Похороны писателя | страница 7



Так прошло еще несколько дней. Они были такими же долгими и бессмысленными, как те, что шли перед ними. Невозможно было представить, какую внутреннюю силу необходимо иметь для созидания, для какого-то хоть сколь-нибудь существенного действия. И еще большую силу нужно почувствовать в себе, дабы пересилить эту дремоту, заражающую все пространство вокруг г-на писателя. Даже часы, казалось, зевают в его квартире и время перестает иметь движение. Многие часы день ото дня художник пытался заняться любого рода полезным, да и просто убивающим время делом. Но не мог ни к чему приступить. Единственное, что получалось – мыслить и погружаться в себя. Никакая вещь теперь не интересовала его столь же серьезно, как суть собственной идеи.

Надо полагать, он, обладая до предела интересным складом ума и характером, не мог не подметить еще и то сочетание фактов, при котором каким-то странным образом все его действия заканчиваются тогда, когда появляется попытка открыть новое и начать действовать по-новому.

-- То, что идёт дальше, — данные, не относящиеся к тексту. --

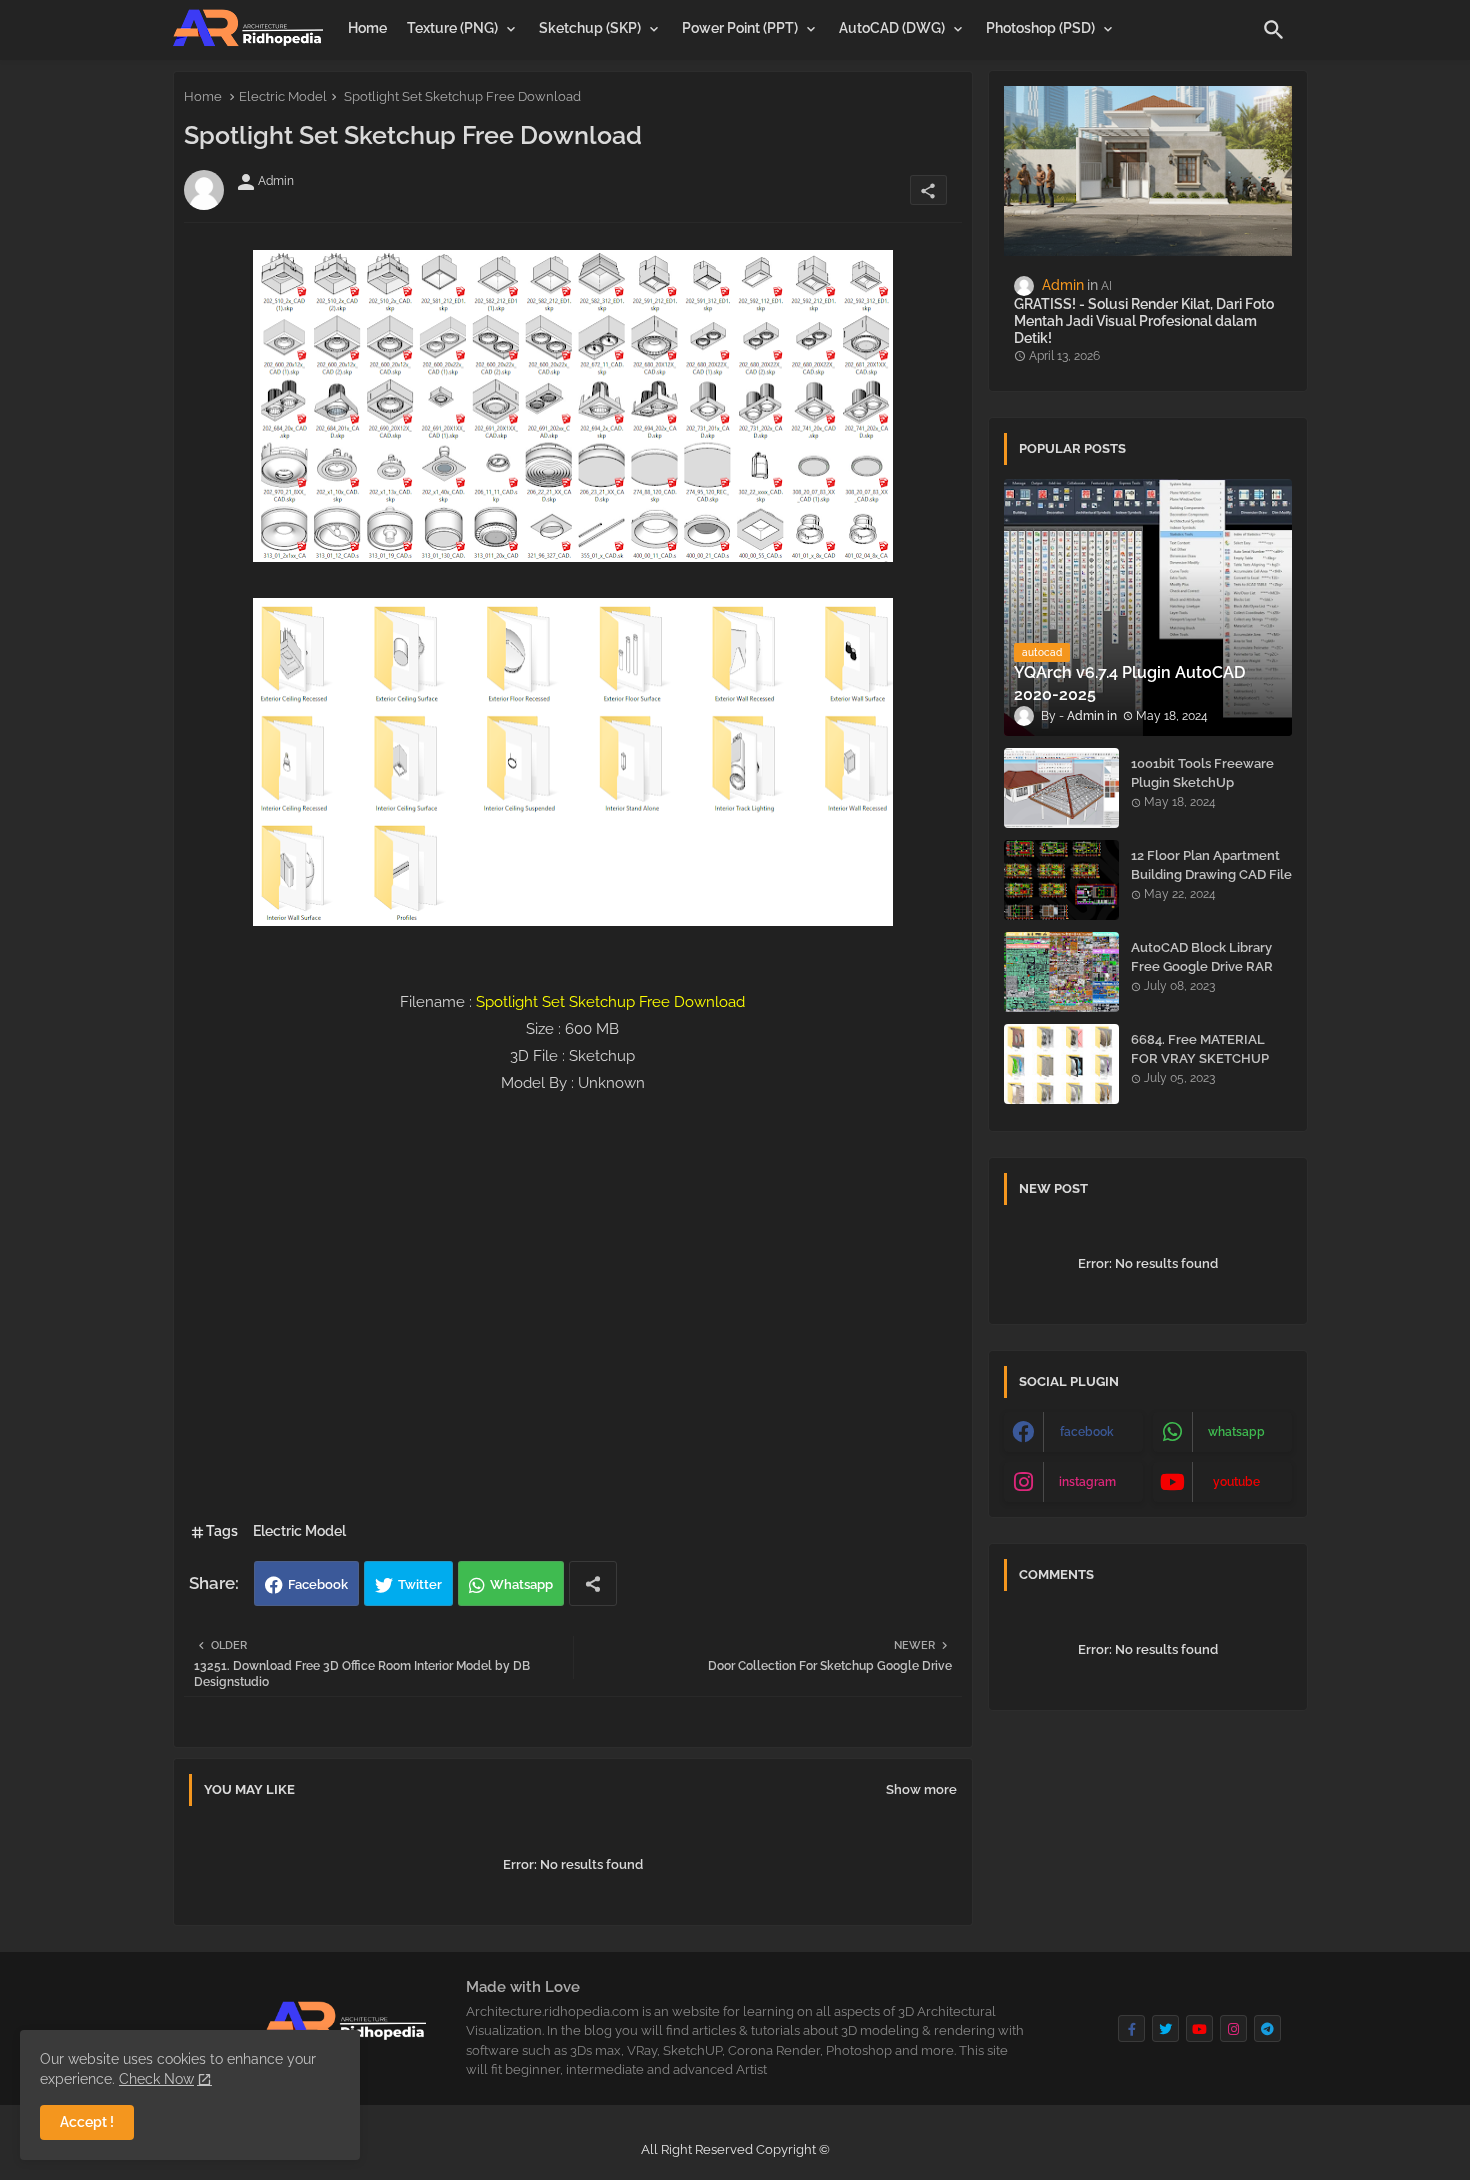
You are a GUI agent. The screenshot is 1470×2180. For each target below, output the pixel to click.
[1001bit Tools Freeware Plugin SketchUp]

«Будто вся природа пытается подавить во мне стремление, – рассудил он, – любая попытка поработать, встать раньше или даже сесть за план рубится на корню. Такого просто не должно быть, это мерзость. Имитация труда какая-то. Если так жить и дальше, то можно сойти с ума, либо голова просто лопнет, разорвется изнутри от мыслей, их так много, необходимо выпускать их оттуда и поскорей! Но каждая секунда, пролетающая мимо, давит, – он впился пальцами в свою седую бородку, смяв ее и распушив, и заключил: – Что бы ни происходило, нужно оставить попытки тягаться с природой или что там может быть. Если так все принимать, то я просто не смогу прийти к цели, к пониманию, к сути. Пока обстоятельства не будут готовы принять меня – не делать лишнее, возможно, это и есть путь. Поэтому попытки писать, работать физически и все остальное заканчиваются провалом, но страдаю от этого я сам и моя идея, она чахнет. Как это было с бумагой, лучше бы я сразу бросил эту затею. Ну да, конечно, я мог бы пойти и купить бумагу, мне ничего не стоит, но я расстроился, я потерял возможность, а настроение очень важно для человека, для созидателя. Да разве какой-то карандаш и листок бумаги, а тем более компьютер, машина из микросхем, это и есть инструмент творца? Неофитские бредни! Мои мысли и память, мое ощущение жизни – вот что даст те плоды, которые я принесу…» – его разговор постепенно перешел в фазу внутреннего монолога. Он мог бы продолжать рассуждение еще долгие часы, но солнце уже начало садиться и глаза поспешили медленно сужаться прямо там – в потоке сознания, у его глубинного мыслителя.